The method may further include: connecting a first multi-source tap cell in the first clock path between the mesh and the first CCL; and connecting a second multi-source tap cell in the second clock path between the mesh and the second CCL.

The method may further include generating the second CCL by cloning the first CCL.

The first CCL may include at least a first clock and a second clock, and cloning includes cloning one of the first clock or the second clock of the first CCL.

The first CCL may include at least a first clock and a second clock, and the cloning may include cloning more than one clock of the at least the first clock and the second clock of the first CCL.

The cloning the first CCL may be performed during a register-transfer level (RTL) process.

The cloning the first CCL may be performed after an RTL process.

The first multi-source tap cell and the second multi-source tap cell may be resized or removed after the cloning the first CCL.

The cloning the first CCL may be performed at a top level or a lower level of the first clock tree or the second clock tree.

The cloning the first CCL may include cloning timing constraints of the first CCL.

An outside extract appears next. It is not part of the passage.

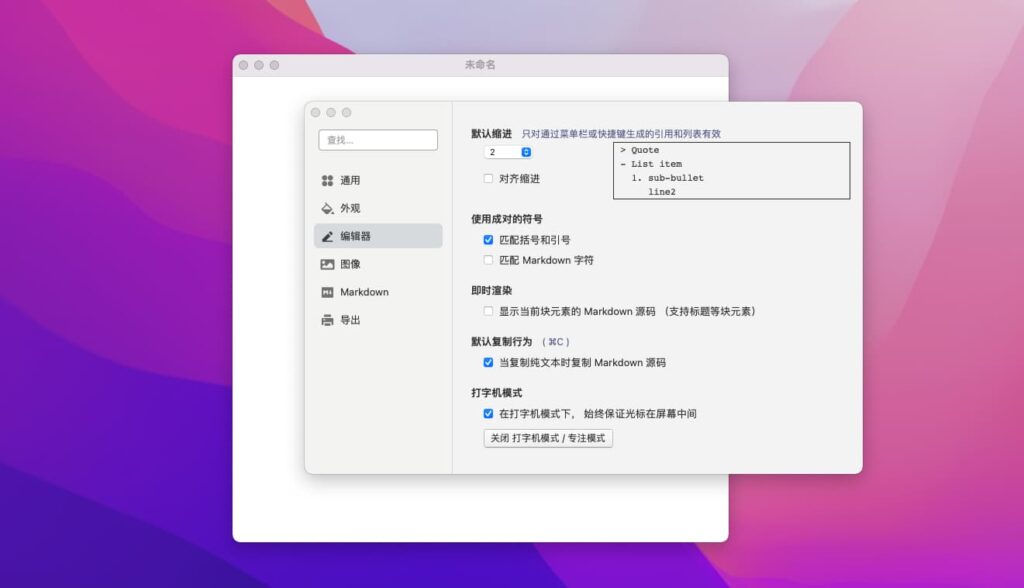Uncheck 匹配括号和引号
The height and width of the screenshot is (588, 1024).
pos(488,239)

According to another embodiment of the present disclosure, a system may include: a processor; and a memory storing instructions executed by the processor to cause the processor to: generate a first clock path, wherein a first clock control logic (CCL) is connected between a mesh and a first sequential gate; disconnect the first CCL from the first sequential gate in the first clock path, and connecting the mesh to the first sequential gate; generate a second clock path, wherein the mesh is connected to a second CCL; generate a first clock tree in the first clock path, the first clock tree being connected to the first sequential gate, and connecting the first CCL between the mesh and the first clock tree; and generate a second clock tree in the second clock path between the second CCL and a second sequential gate.

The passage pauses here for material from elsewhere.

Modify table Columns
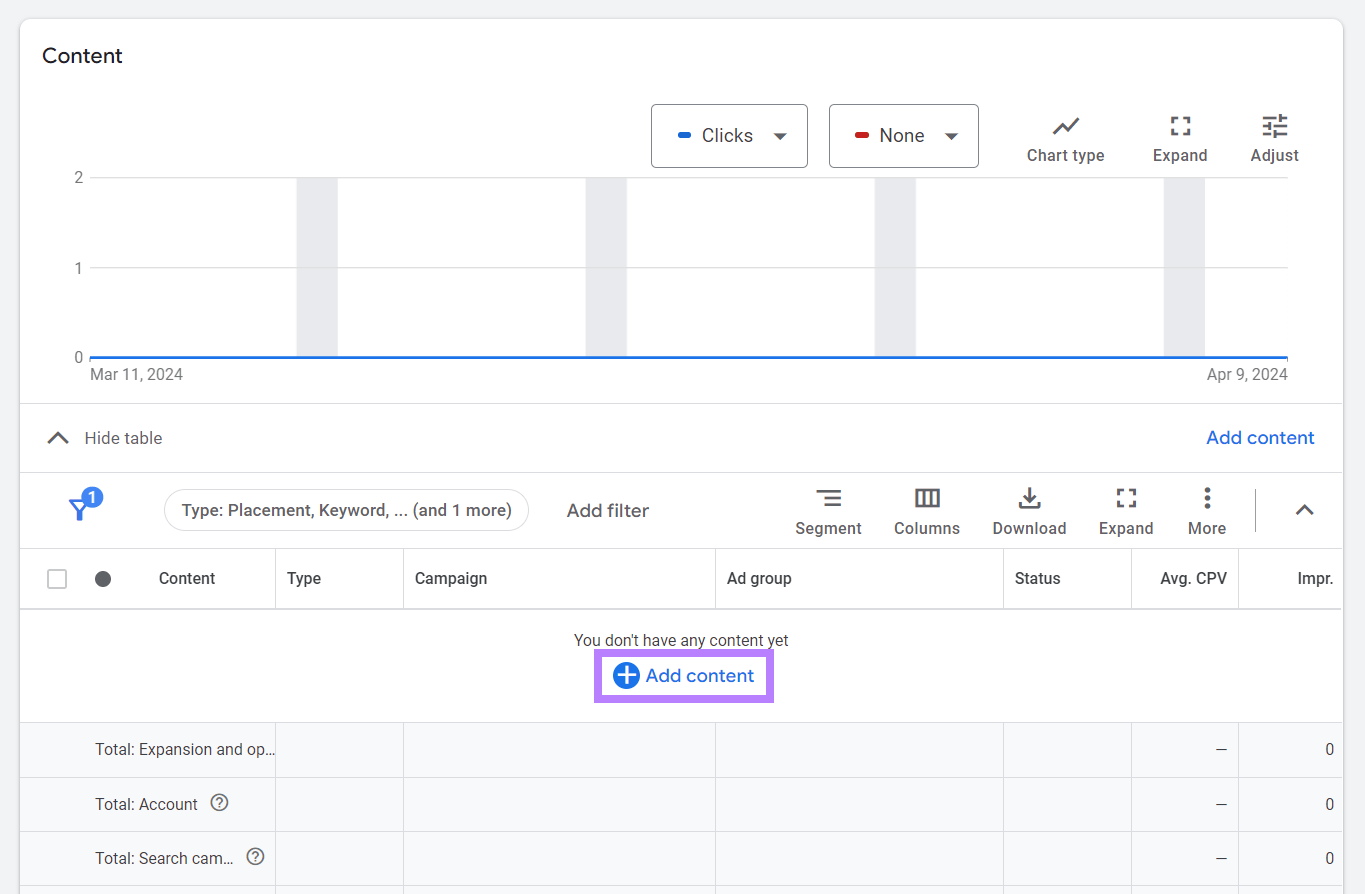This screenshot has height=894, width=1365. pyautogui.click(x=926, y=511)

The system may include instructions that further cause the processor to: connect a first multi-source tap cell in the first clock path between the mesh and the first CCL; and connect a second multi-source tap cell in the second clock path between the mesh and the second CCL.

The instructions may further cause the processor to generate the second CCL by cloning the first CCL.

The first CCL may include at least a first clock and a second clock, and cloning includes cloning one of the first clock or the second clock of the first CCL.

The first CCL may include at least a first clock and a second clock, and the cloning includes cloning more than one clock of the at least the first clock and the second clock of the first CCL.

The cloning the first CCL may be performed during a register-transfer level (RTL) process.

The cloning the first CCL may be performed after an RTL process.

The first multi-source tap cell and the second multi-source tap cell may be resized or removed after the cloning the first CCL.

The cloning the first CCL may be performed at a top level or a lower level of the first clock tree or the second clock tree.

The cloning the first CCL may include cloning timing constraints of the first CCL.

According to another embodiment of the present disclosure, a circuit may include: a mesh configured to receive a clock input; a block connected to the mesh, the block including at least at a first clock path and a second clock path, wherein the first clock path includes: a first clock control logic (CCL); a first clock tree connected to the first CCL; and a first sequential gate connected to the first clock tree, and wherein the second clock path includes: a second CCL; a second clock tree connected to the second CCL; and a second sequential gate connected to the second clock tree.

The circuit may further include: a first multi-source tap cell in the first clock path between the mesh and the first CCL; and a second multi-source tap cell in the second clock path between the mesh and the second CCL.

The scope of the invention is defined by the claims, which are incorporated into this section by reference. A more complete understanding of embodiments of the invention will be afforded to those skilled in the art, as well as a realization of additional advantages thereof, by a consideration of the following detailed description of one or more embodiments. Reference will be made to the appended sheets of drawings that will first be described briefly.

Embodiments of the present disclosure and their advantages are best understood by referring to the detailed description that follows. Unless otherwise noted, like reference numerals denote like elements throughout the attached drawings and the written description, and thus, descriptions thereof will not be repeated. In the drawings, the relative sizes of elements, layers, and regions may be exaggerated for clarity.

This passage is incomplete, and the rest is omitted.